Auch bei der Verstaatlichung der preußischen Eisenbahnen spielte Herr v. Bleichröder eine hervorragende Rolle. Die preußische Regierung hat bekanntlich ein anderes System befolgt als das österreichische Handelsministerium. Hier wird mit den Verwaltungen verhandelt, in Preußen dagegen wurde das Anerbieten der Regierung im Amtsblatt kundgemacht, und es war Sache der Generalversammlung, dasselbe anzunehmen oder abzulehnen. Von der sanften Gewalt, die in anderen Ländern bei solchen Gelegenheiten geübt wird, hat man in Preußen keinen Gebrauch gemacht, aber es lag doch im Interesse der preußischen Regierung, die Stimmung und Gesinnung der Aktionäre kennen zu lernen, ehe sie ihr Anerbieten feststellte. Dazu bediente sie sich der Mitwirkung des Herrn v. Bleichröder. Preußen hatte sich entschlossen, für den Bau der Gotthardbahn eine Subvention zu gewähren, ohne daran Bedingungen zu knüpfen, welche die Tarifhoheit der Schweiz wesentlich beschränken. Nun war es der preußischen Regierung darum zu tun, einigen Einfluss auf die Verwaltung zu gewinnen, und Herr v. Bleichröder kam diesem Wunsche dadurch entgegen, dass es ihm gelang, in die Verwaltung der Gotthardbahn gewählt zu werden.
Nach dem Berliner Kongresse musste Fürst Bismarck sein Augenmerk auf die Verhältnisse in Konstantinopel lenken, und er war bemüht, den deutschen Einfluss beim Sultan und bei der Pforte zu stärken. Sofort schritt Herr v. Bleichröder als finanzieller Vorposten voraus, und bald stand er im Mittelpunkt der türkischen Geschäfte. Das Haus Bleichröder entsendete einen Vertreter in die europäische Verwaltung der türkischen Schuld, und es war unter den Gründern der türkischen Tabakregie-Gesellschaft und hatte einen Anteil am Bau der sogenannten Raccordement-Linien, durch welche das europäische Schienennetz mit Konstantinopel verbunden wurde, es gehörte zu den Emissionsstellen der ägyptischen Konversionsschuld, und es wurde bald eines der größten Bankhäuser der Welt.

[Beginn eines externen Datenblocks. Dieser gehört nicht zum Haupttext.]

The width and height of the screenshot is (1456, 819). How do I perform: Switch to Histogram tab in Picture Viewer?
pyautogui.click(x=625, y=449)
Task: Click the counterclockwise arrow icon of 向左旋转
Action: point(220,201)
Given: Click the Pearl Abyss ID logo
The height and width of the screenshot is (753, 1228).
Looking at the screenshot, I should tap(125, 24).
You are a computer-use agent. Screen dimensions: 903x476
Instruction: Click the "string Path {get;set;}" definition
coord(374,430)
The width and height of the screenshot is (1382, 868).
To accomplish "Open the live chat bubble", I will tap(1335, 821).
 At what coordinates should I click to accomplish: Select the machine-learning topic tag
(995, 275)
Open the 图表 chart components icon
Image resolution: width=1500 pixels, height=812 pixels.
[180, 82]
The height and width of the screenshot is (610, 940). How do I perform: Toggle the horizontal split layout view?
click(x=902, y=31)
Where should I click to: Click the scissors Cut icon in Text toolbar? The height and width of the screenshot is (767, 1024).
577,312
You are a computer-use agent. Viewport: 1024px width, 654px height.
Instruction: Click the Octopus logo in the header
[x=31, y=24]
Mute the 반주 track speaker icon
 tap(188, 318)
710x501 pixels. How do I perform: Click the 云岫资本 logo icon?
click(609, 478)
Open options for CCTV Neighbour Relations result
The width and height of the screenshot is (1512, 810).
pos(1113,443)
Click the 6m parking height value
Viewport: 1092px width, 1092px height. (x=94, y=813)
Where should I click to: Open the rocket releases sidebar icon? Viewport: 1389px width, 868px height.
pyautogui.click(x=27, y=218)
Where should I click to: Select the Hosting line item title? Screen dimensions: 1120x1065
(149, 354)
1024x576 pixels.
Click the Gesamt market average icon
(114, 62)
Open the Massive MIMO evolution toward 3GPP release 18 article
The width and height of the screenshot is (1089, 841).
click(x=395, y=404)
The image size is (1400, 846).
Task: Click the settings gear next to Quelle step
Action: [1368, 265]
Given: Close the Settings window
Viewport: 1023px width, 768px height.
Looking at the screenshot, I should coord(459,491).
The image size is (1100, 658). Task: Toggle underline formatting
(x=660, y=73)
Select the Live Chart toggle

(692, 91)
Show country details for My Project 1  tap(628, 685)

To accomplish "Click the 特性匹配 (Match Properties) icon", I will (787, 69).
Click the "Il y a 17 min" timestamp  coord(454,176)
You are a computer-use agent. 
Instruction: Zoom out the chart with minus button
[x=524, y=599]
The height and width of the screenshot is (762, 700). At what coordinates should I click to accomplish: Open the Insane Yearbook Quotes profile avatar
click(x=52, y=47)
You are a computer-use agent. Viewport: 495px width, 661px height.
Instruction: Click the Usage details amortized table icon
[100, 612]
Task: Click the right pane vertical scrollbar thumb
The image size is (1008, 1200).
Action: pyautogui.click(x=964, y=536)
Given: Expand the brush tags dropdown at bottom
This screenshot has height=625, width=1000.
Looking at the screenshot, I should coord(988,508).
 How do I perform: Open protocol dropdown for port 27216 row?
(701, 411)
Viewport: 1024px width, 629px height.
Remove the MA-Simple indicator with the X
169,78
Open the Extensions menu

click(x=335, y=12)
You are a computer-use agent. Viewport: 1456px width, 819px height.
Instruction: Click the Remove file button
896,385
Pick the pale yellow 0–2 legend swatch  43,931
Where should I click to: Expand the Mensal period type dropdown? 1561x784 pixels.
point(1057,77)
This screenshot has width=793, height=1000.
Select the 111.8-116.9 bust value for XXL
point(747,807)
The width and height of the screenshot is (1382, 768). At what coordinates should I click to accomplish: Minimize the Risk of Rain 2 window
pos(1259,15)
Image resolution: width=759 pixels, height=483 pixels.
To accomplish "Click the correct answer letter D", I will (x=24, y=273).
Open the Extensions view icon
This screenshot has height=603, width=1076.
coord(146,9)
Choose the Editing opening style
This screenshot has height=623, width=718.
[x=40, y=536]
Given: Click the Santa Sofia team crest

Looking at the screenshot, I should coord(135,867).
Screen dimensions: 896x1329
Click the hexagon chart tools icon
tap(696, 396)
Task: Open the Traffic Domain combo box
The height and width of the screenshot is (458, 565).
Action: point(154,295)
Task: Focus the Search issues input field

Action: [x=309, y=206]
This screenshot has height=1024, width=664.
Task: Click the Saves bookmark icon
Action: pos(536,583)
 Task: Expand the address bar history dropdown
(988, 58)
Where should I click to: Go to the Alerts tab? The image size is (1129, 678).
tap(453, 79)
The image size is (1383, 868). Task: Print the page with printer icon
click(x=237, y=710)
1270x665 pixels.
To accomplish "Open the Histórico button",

Herr v. Bleichröder hatte unzählige persönliche Beziehungen auf allen Plätzen Europas und auf den großen überseeischen Märkten. Er korrespondierte mit den wichtigsten Bankiers und Spekulanten, und er verstand es, durch die Pflege dieses schriftlichen Verkehrs einen enormen Einfluss auszuüben, sich die wichtigsten Nachrichten zu verschaffen, und mit seinem Vermögen und seiner immer weiter ausgreifenden Tatkraft wuchs auch sein Ansehen. Sein Comptoir befand sich in einem Palais in der Behrenstraße, und in seinem Wartezimmer bot sich ein merkwürdiger Anblick. Man fand hier hervorragende Diplomaten, Staatsmänner, Beamte und Bankiers, und schon ein Besuch in diesem Comptoir genügte, um die finanzielle Position des Herrn v. Bleichröder zu erkennen. Den glänzendsten Ausdruck fand diese Stellung zur Zeit des Berliner Kongresses, als Herr v. Bleichröder das Palais im Tiergartenviertel, welches er bewohnte, zum Rendezvous der illustren Gesellschaft machte, welche der Kongress nach Berlin geführt hatte. Damals gab er große Feste, auf welchen Graf Andrassy, Disraeli, Schuwalow, Gortschakow und viele andere Vertreter der europäischen Großmächte erschienen. Alle bemühten sich, zu dem Manne, welcher das Vertrauen des Fürsten Bismarck errungen hatte, in freundliche Beziehungen zu treten, und Herr v. Bleichröder war dem Fürsten Bismarck so dankbar, dass er ihm einen wahren Cultus widmete. In seinem Arbeitszimmer sah man mindestens ein Dutzend Darstellungen des Fürsten Bismarck. Das Bild des Fürsten Bismarck hing an allen Wänden und in den verschiedensten Aufnahmen. In der Ecke stand die Marmorbüste des Fürsten Bismarck; man fand hier den Fürsten Bismarck als Briefbeschwerer, als Pfeifenkopf, kurz in allen möglichen Formen. Der Besucher, welcher Herrn v. Bleichröder zum ersten Male sprach, hatte einen eigentümlichen Eindruck. Herr v. Bleichröder war von mittlerer Größe und hagerer Gestalt, der Kopf war scharf ausgeprägt, so wie man sich einen begabten Finanzier vorzustellen pflegt. Schon der Bart war äußerst charakteristisch dicht unter dem Kinn gezogen, während das Kinn glatt rasiert und die Oberlippe ohne Schnurrbart war.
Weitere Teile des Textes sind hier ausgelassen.